Im Osten sind die Studenten außerdem zufrieden, wenn die Kurse überschaubar bleiben. In Sachsen waren zum Wintersemester zwei Drittel der Studiengänge zulassungsbeschränkt, 39 Prozent mehr als im Vorjahr. Schüler aus Hamburg oder München hätten also oft gar keine Chance, in Sachsen zu studieren. An der Uni Leipzig sank die Zahl der Erstsemester von 6000 im Jahr 2005 auf 4000. Im Bachelor-Studium wolle man in Seminaren höchstens 30 Studenten haben, sagt der Prorektor für Lehre, Wolfgang Fach. Es gebe aber auch Angebote wie Romanistik, in denen noch Studenten Platz gehabt hätten; hier fehlten Bewerber. Leipzig werde gerne mehr Studenten aus dem Westen nehmen, sagt Häuser. Doch auch er warnt davor, den Osten zum bloßen "Auffangbecken" zu machen.

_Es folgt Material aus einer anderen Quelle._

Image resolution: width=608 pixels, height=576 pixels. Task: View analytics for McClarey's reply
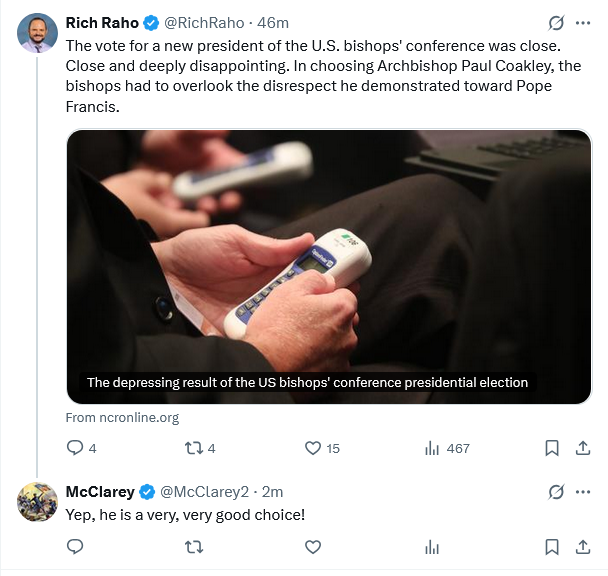tap(432, 547)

Eine große Umverteilung hält der Rektor der Uni Rostock, Thomas Strothotte, für unrealistisch. In der Medizin, die in Rostock stark ist und den dortigen Studenten gute Prüfungen beschert, werde es sicher einen wachsenden Zuzug aus dem Westen geben. Doch das Studium dürfe nicht so anonym werden wie an vielen Fakultäten im Westen, sagt Strothotte: "Unser Vorteil ist ja gerade, dass wir keine Massenabfertigung haben." Da aber auch die Hochschulen im Westen immer mehr Wert auf kleinere Seminare legen und sich zunehmend mit einem Numerus clausus vor zu vielen Bewerbern schützen, fürchten manche bereits, Deutschland werde die Chance, mehr Akademiker auszubilden, vergeben.

Das CHE hält den Pakt, mit dem bis 2010 im Westen 90.000 neue Studienplätze entstehen sollen, für unzureichend. Bund und Länder wollen dafür 1,13 Milliarden Euro ausgeben, das CHE hält 2,2 Milliarden für nötig. Es könnte also nicht nur so kommen, dass immer mehr Bayern, Schwaben und Westfalen zum Studieren rübermachen in den Osten. Es kann auch passieren, dass ein wachsender Teil eines Jahrgang gar keinen Zutritt zur Uni bekommt, aufs Studieren pfeift oder sein akademisches Glück im Ausland sucht.